Imagina esto: caminas por la bulliciosa Calea Victoriei, el tráfico y las voces te envuelven. De repente, giras. El ruido se apaga, no del todo, pero se transforma. Sientes un cambio en el aire, un frescor que no esperabas. Tus pasos resuenan de forma diferente, más limpia, sobre una superficie dura que sabes que es mármol, aunque no la veas. El olor es distinto aquí dentro; una mezcla sutil de piedra antigua, un toque metálico y algo casi etéreo, como polvo de siglos suspendido en el aire. Escuchas el eco de tus propios pasos, y el de otros, pero son ecos respetuosos, casi susurros. La resonancia te envuelve, te sube por las piernas, te llena el pecho. Es el sonido de la grandeza, de un espacio que ha estado ahí, inmutable, por generaciones.

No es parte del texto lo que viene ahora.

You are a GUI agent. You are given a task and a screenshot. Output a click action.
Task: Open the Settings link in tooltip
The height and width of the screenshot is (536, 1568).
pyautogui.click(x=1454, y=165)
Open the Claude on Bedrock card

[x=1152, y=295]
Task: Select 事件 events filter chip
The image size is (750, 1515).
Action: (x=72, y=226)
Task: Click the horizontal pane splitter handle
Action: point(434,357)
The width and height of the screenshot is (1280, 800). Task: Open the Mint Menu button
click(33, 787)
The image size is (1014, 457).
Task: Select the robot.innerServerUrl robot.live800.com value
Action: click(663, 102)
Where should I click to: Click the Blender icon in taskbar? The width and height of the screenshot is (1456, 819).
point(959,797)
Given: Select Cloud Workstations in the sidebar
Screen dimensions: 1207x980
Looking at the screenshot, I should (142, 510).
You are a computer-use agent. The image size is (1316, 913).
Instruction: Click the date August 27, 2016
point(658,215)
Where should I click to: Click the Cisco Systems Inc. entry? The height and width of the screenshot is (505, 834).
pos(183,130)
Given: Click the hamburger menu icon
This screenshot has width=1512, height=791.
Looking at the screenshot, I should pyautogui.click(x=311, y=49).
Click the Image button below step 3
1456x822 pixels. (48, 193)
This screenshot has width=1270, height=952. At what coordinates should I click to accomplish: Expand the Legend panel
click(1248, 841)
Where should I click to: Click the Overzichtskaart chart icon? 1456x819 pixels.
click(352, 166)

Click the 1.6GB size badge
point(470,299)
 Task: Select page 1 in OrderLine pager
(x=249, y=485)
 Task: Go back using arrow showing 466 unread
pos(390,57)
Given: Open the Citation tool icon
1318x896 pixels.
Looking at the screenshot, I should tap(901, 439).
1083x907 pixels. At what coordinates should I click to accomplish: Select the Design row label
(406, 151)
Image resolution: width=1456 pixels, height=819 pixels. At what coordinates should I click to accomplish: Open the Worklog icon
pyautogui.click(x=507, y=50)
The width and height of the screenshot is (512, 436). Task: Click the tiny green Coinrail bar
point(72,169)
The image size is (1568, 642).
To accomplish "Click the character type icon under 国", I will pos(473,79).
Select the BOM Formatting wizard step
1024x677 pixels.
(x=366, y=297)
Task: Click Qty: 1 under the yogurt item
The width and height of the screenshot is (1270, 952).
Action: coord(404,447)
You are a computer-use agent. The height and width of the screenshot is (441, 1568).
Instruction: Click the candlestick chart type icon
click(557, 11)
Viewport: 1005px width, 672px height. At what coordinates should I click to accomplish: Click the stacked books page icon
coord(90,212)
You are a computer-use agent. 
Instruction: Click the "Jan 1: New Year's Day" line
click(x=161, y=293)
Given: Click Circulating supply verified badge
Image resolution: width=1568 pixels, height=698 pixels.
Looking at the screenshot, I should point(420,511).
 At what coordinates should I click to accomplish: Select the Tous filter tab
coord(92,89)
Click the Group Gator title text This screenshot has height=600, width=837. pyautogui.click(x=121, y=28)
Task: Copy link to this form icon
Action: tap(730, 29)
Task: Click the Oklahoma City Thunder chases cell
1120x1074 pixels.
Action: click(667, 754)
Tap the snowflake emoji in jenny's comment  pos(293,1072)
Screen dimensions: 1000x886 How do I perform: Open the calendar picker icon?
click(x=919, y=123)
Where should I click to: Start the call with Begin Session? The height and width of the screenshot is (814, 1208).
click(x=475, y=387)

Ahora, dejando la poesía a un lado, ¿qué es exactamente este lugar? El Palacio CEC es la sede de la Caja de Ahorros de Rumanía, un banco. Está justo en el corazón de Bucarest, fácil de encontrar, a tiro de piedra de la Ciudad Vieja. No es un museo, es un edificio funcional, pero su entrada principal está abierta al público. Puedes acceder al vestíbulo principal, que es donde ocurre toda la magia sensorial de la que te hablaba. No hay que pagar entrada, es gratis. Solo recuerda que es un banco en funcionamiento, así que hay seguridad y cierto respeto que mantener. No es un lugar para correr o gritar.
Una vez dentro, en ese vestíbulo, alza la cabeza. Siente cómo el espacio se expande por encima de ti, vasto, imponente. Imagina una cúpula de cristal y metal, una tela de araña gigantesca y delicada que filtra la luz del sol. Esa luz, no la ves, pero la sientes. Cae suavemente, calentando apenas la piel, creando un ambiente etéreo. Puedes percibir la altura, la amplitud, la forma en que el aire se mueve de manera diferente en un espacio tan abierto, como si respirara contigo. El mármol bajo tus pies, frío al principio, parece absorber tu calor, conectándote a la tierra, a la historia. Y si te quedas en silencio, un silencio que no es ausencia de sonido, sino de ruido, puedes casi sentir las vibraciones de innumerables transacciones, decisiones, historias que se han gestado entre esas paredes a lo largo de más de un siglo. Es un latido lento, constante, del tiempo mismo.
Si te animas a ir, un par de cosas a tener en cuenta. Si quieres fotos, sí, puedes hacerlas en el vestíbulo, pero sin flash, por favor. Y sé discreto, es un banco, no un set de cine. La mejor hora para ir es por la mañana temprano o a última hora de la tarde, justo antes de que cierren, para evitar las multitudes y sentir esa quietud de la que te hablo. Se cierra los fines de semana, así que planifica tu visita de lunes a viernes. Una vez que salgas, estarás a un paso de la Iglesia Stavropoleos, una joya diminuta y antigua, y de las callejuelas animadas del Centro Histórico. Puedes combinarlo perfectamente.